[Stored entries]

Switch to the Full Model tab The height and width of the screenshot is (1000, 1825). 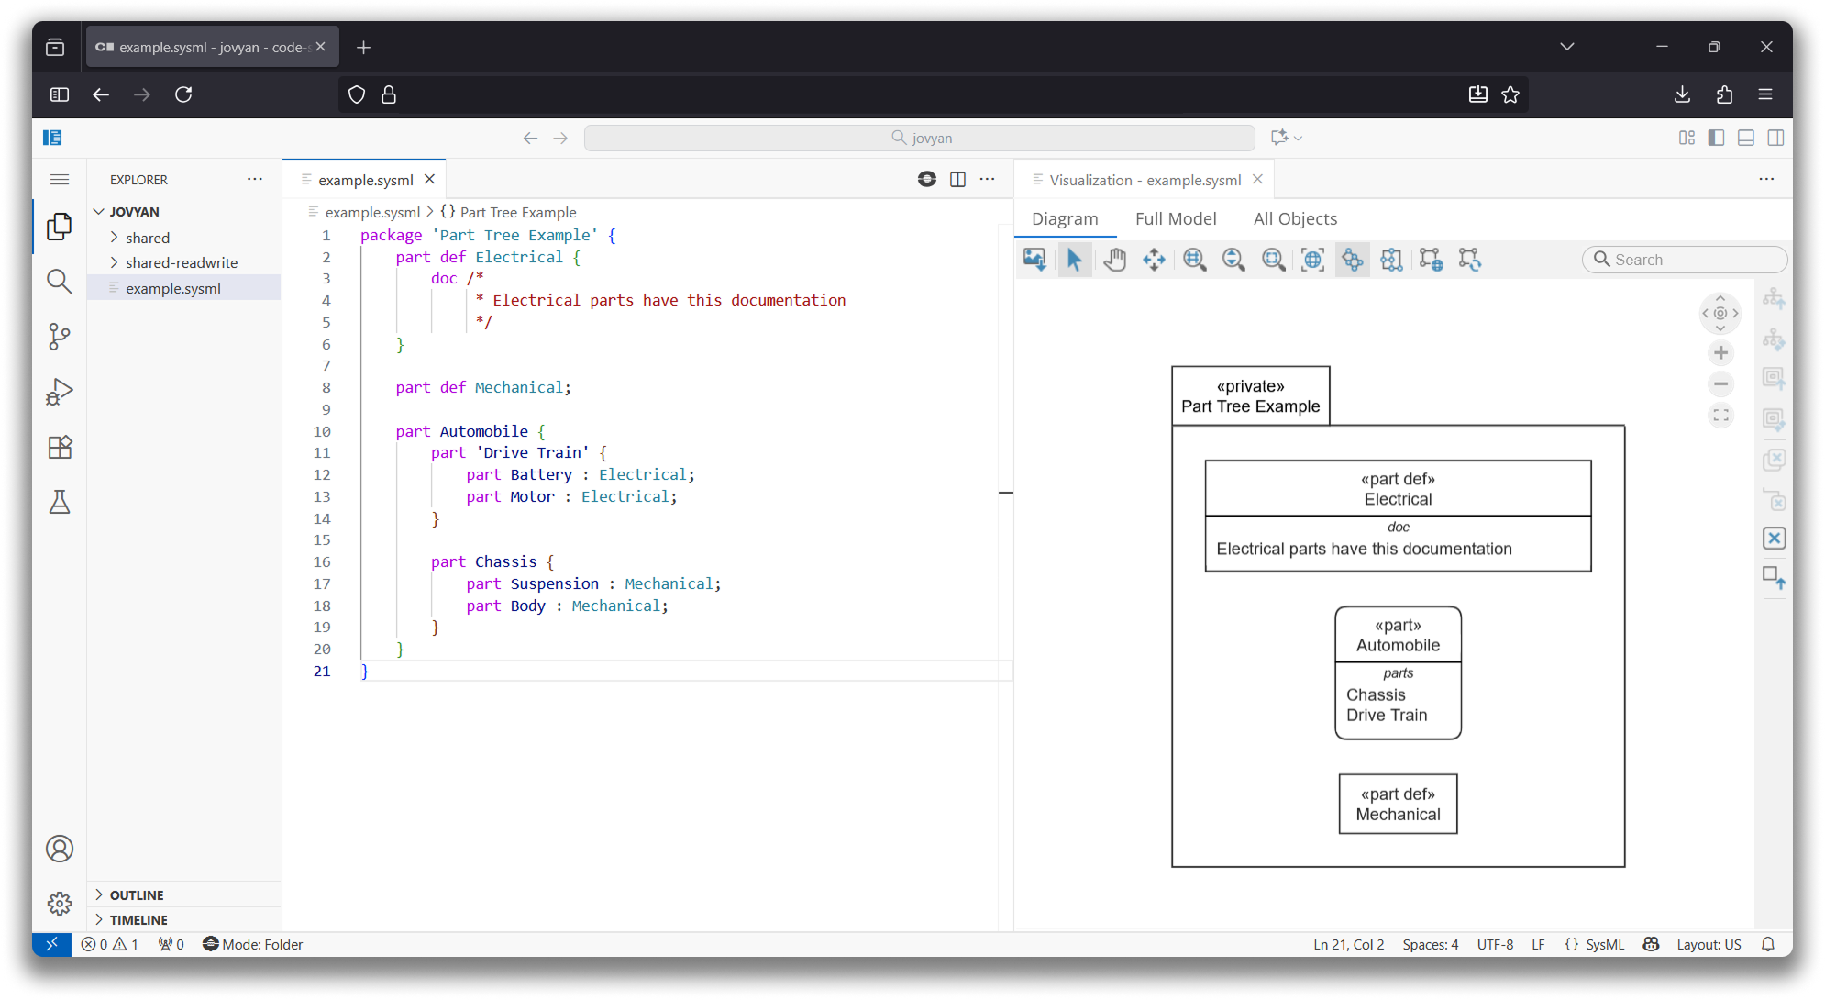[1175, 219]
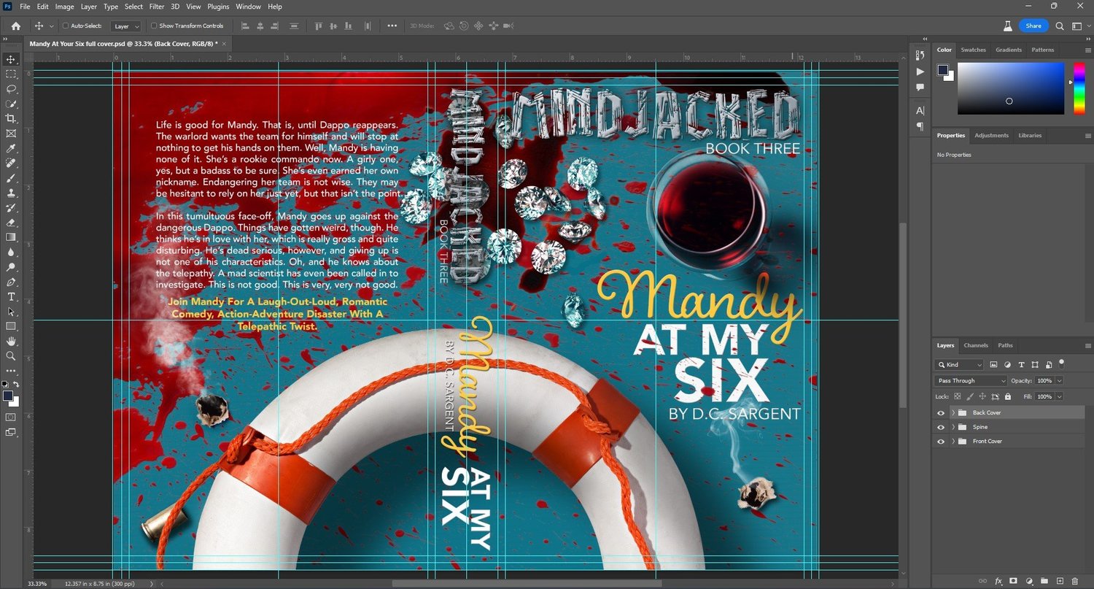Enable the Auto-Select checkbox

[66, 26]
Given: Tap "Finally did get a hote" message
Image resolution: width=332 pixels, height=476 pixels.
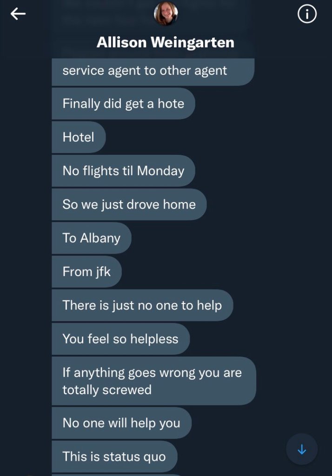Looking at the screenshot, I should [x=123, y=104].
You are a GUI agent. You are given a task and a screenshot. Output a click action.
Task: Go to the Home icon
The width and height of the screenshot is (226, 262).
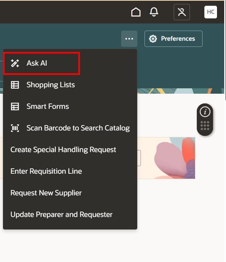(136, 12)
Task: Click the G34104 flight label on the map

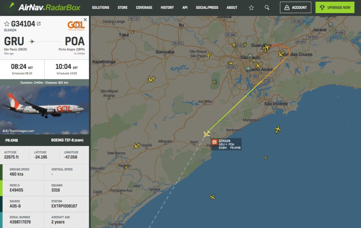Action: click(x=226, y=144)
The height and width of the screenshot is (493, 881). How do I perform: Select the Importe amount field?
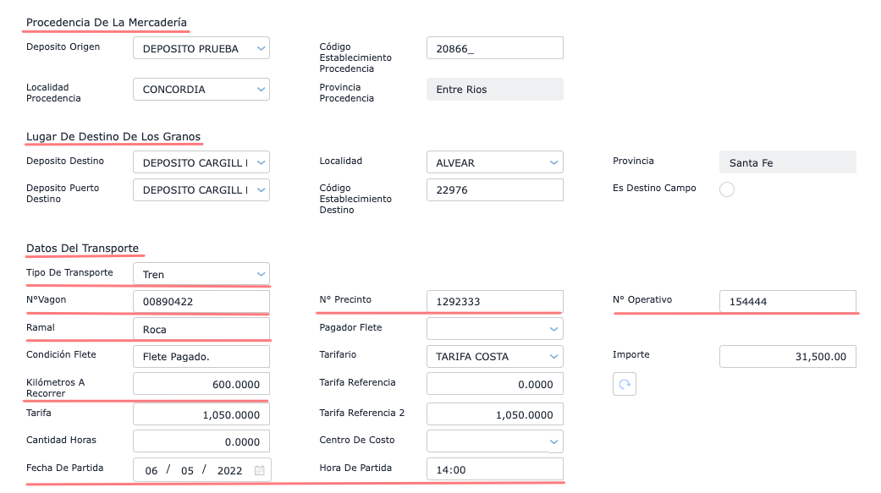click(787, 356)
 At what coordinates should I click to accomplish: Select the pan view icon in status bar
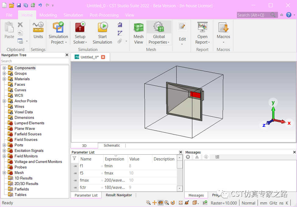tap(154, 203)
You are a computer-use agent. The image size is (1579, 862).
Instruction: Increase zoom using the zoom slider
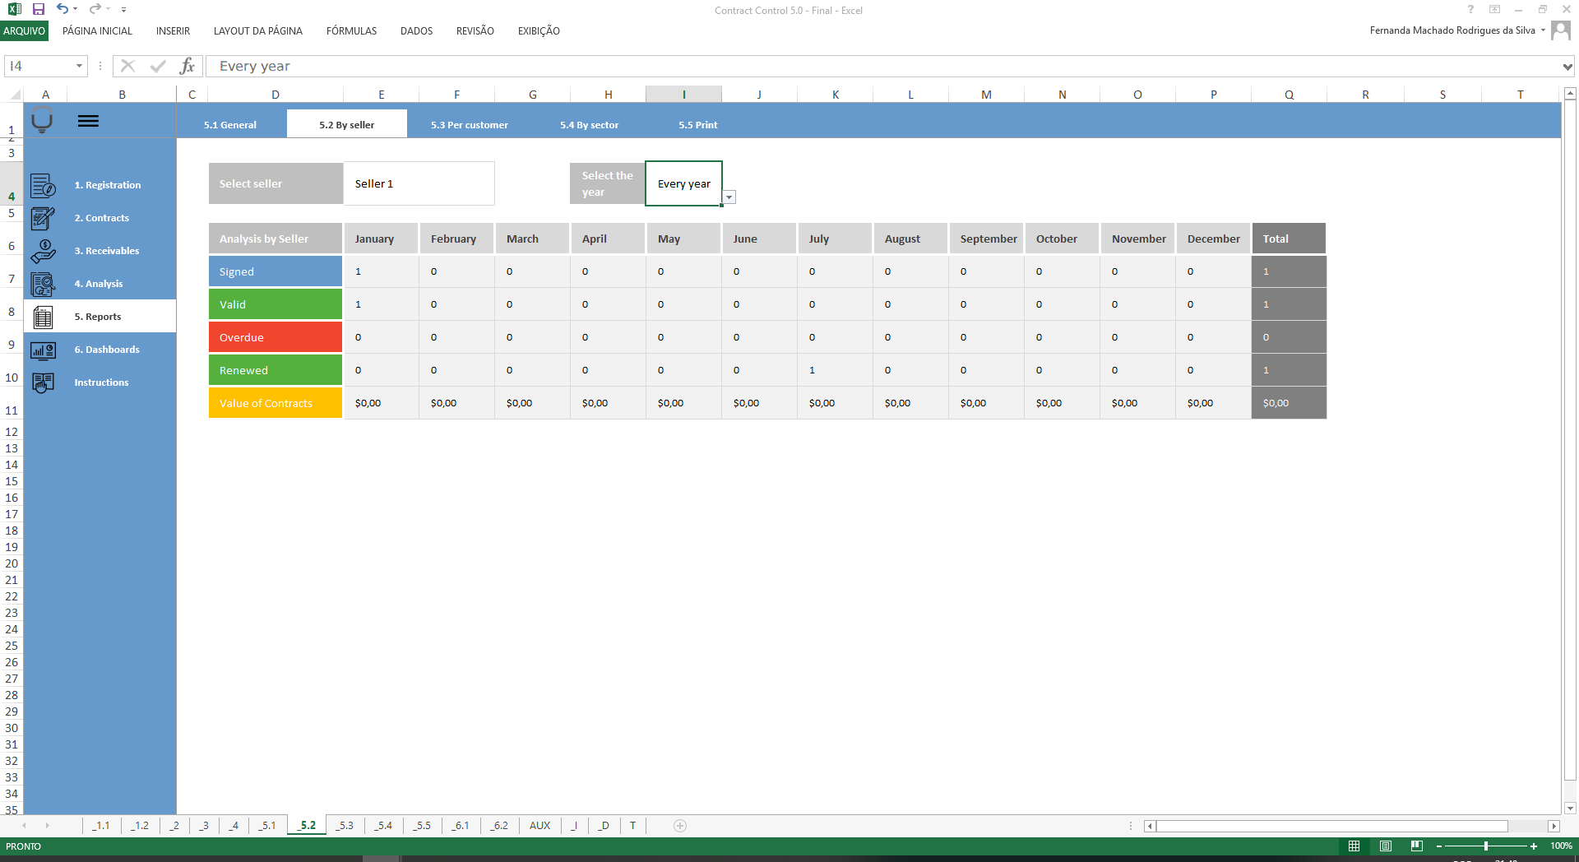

● YOUR INSTRUCTIONS: Rewrite the items from the line holding "At what coordinates" through the end of the items, inclusive, keeping the requests and multiplying every coordinate in the answers by 0.65, rounded to whole numbers with halves going up. Leave the pictures out.

● REPLY TO THE EXERCISE:
 At what coordinates should I click to accomplish: Select the pan view icon in status bar
tap(100, 132)
You are a computer-use agent. The image size is (1579, 862).
Instruction: Increase zoom using the zoom slider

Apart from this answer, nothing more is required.